-- Begin Task data --

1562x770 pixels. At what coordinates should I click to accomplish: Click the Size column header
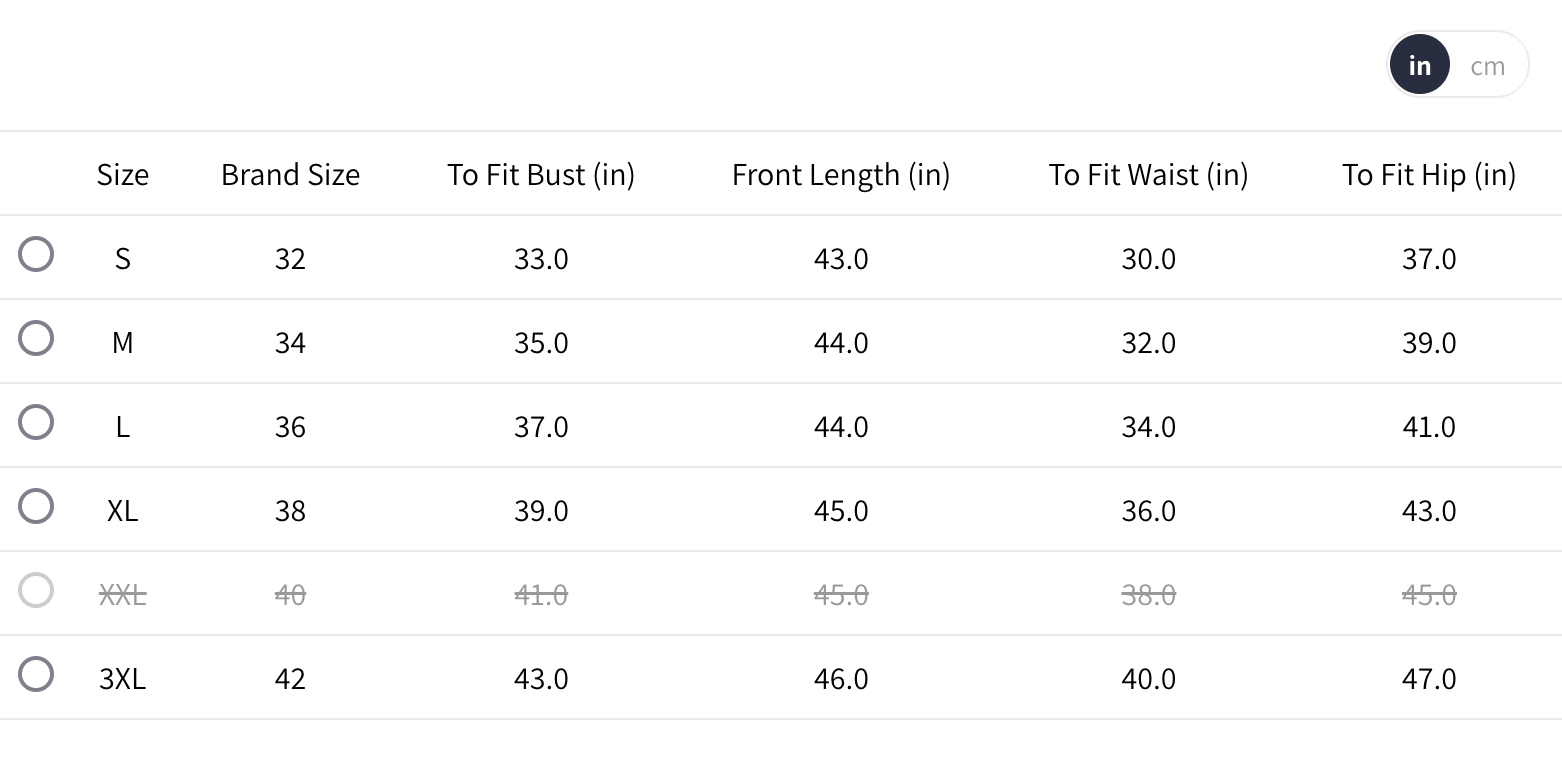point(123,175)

-- End Task data --
-- Begin Task data --

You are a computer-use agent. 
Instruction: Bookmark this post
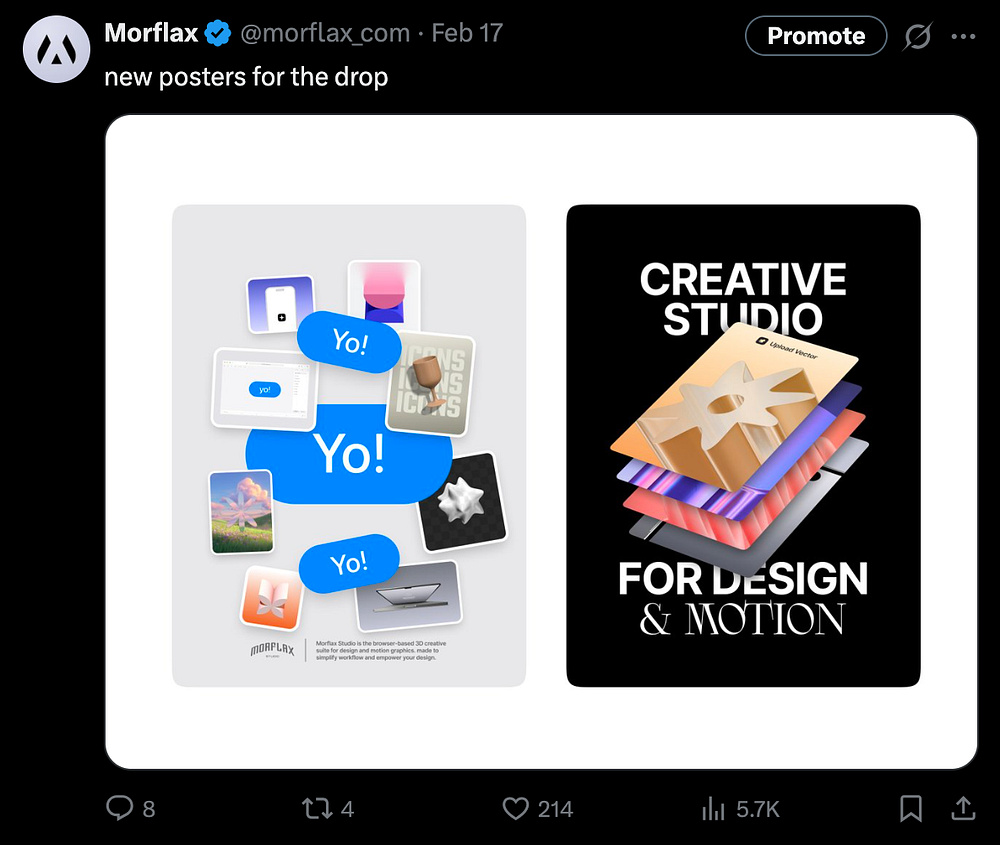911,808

-- End Task data --

_Exercise aim_
Copy out every line above in which the word "pixels" appears.

_Written answer_
1562x770 pixels. At what coordinates should I click to accomplish: Click the Size column header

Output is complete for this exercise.